Stored data:
* * * * * * *
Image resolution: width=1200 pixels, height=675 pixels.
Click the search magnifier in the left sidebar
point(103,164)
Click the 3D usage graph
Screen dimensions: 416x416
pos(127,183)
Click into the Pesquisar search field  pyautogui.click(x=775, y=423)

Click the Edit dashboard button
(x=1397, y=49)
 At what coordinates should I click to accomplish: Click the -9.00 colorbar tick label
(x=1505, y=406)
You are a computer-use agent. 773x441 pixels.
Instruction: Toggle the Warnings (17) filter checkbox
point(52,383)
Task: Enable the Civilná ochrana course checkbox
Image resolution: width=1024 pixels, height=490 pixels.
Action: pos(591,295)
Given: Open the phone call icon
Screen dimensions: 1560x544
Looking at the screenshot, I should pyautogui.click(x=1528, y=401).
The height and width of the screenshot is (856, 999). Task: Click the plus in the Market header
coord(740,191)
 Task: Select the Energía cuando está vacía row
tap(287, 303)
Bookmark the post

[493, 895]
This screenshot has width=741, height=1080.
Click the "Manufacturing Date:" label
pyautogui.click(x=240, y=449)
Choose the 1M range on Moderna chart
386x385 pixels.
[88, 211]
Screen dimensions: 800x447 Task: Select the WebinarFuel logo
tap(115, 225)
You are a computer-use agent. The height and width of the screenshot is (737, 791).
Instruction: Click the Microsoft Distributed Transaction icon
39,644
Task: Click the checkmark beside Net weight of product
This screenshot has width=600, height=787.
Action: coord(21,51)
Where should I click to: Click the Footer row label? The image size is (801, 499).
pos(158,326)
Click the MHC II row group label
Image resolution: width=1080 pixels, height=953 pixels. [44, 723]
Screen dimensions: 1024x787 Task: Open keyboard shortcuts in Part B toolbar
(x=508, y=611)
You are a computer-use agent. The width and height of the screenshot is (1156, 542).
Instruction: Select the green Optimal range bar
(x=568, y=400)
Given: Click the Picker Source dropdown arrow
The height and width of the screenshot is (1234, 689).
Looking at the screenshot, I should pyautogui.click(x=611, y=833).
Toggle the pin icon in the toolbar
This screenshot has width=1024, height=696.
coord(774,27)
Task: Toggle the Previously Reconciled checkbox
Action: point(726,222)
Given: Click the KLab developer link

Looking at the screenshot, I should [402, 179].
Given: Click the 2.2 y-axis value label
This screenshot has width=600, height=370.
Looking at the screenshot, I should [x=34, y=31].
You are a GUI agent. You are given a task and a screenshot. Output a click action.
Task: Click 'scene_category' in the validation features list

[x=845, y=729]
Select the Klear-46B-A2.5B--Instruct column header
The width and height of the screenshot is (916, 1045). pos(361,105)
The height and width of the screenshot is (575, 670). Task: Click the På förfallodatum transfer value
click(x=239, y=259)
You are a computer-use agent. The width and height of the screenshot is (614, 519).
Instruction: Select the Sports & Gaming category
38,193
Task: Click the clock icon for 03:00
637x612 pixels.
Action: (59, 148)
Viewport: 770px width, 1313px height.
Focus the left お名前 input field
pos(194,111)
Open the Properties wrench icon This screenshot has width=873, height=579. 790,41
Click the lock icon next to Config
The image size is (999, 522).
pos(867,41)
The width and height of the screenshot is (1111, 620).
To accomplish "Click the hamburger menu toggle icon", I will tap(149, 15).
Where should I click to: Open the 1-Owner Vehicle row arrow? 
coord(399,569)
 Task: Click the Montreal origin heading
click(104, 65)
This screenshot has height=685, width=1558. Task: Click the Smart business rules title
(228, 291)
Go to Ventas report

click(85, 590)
* * * * * * *
Return, unchanged, the run of lines above that opens with the line containing "You are a computer-use agent. 773x441 pixels." and closes with the line containing "This screenshot has width=741, height=1080.". Include both.

You are a computer-use agent. 773x441 pixels.
Instruction: Toggle the Warnings (17) filter checkbox
point(52,383)
Task: Enable the Civilná ochrana course checkbox
Image resolution: width=1024 pixels, height=490 pixels.
Action: pos(591,295)
Given: Open the phone call icon
Screen dimensions: 1560x544
Looking at the screenshot, I should pyautogui.click(x=1528, y=401).
The height and width of the screenshot is (856, 999). Task: Click the plus in the Market header
coord(740,191)
 Task: Select the Energía cuando está vacía row
tap(287, 303)
Bookmark the post

[493, 895]
This screenshot has width=741, height=1080.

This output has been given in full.